Valentines Day Masacre
Febuary 13th, 2004:
Was a normal day like any other, Getting ready for Valentiens day, baking some cookies and whatnot. I had some cookie mix, and my sister warned me.... she warned me. But i didn't listen. I didn't heed her words of wisdom. I had too much cookie mix... but I didn't listen. I went to bed that night... not knowing the horror that would unfold tomorrow.
Febuary 14th, 2004. Valentines Day (7:20 AM- 8:55 AM):
I awoke that morning feeling normal as ever. Had my cinnamon toast crunch cereal for breakfast and watched Comedy Central in the morning.

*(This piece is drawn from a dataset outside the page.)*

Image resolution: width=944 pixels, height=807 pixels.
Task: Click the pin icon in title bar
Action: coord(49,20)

I went to school that day and felt a little queezy. But i ignored it as I thought it was just the heavy amount of acid in the orange juice. I thought it would pass and just went to art class...

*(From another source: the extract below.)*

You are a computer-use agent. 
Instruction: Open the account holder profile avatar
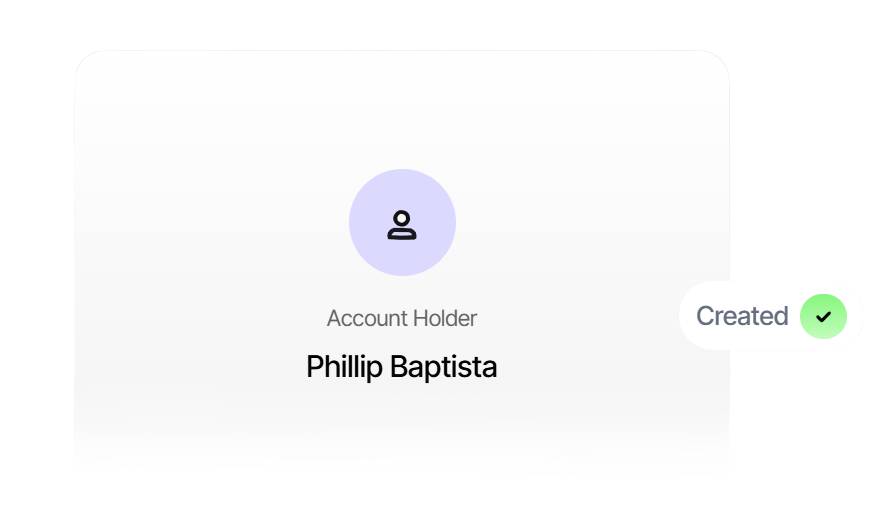(402, 222)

Febuary 14th, 2004 Valentines Day (8:55 AM-9:45 AM):
I went to art class holding my stomache. The pain was unbearable. I told my friend that my stomache was killing me and he asked me if I was heavily crushing on some girl.... sometimes it does that to you. But i replied with a simple "No" and went in the corner to let it pass. I thought it was just a regular morning sickness or something. I asked the teacher if I could go to the bathroom. She said I could. I walked out of the room and began the long 100 yard dash for the bathroom. At first I walked.... but as my anticipation grew I began to walk faster, then jog, then finally to an all out run. At about 25 yds into it I began to feel the hole of my ass begin to spread and.... you guessed it. Diereah began to pour out as I ran. I was pooping while running. It was horrible. I was sh*tting myself as I made my trek for the bathroom. I thought i was done sh*tting myself when I got to the bathroom, pulled down my pants and they just fell down with dead weight. As I was wearing tighty whiteys and they fell with great speed, and my sh*t weighed them down. I began to let the dogs out as I sit there on the toilet for a full 20 minutes. Some kid walked in and sniffed and walked out with a disgustful "Ew". I used the toilet paper down to the end of the roll. And I didn't know how to flush the toilet. The paper just stacked up..... Poor janitor to clean that bathroom. All of the toilet papers and sh*t stains on them and whatnot. It was horrible. There was sh*t stains on my underwear.... and I had to walk around with them for a little longer. I was thinking to myself...."What deep sh*t have I gotten myself into now..."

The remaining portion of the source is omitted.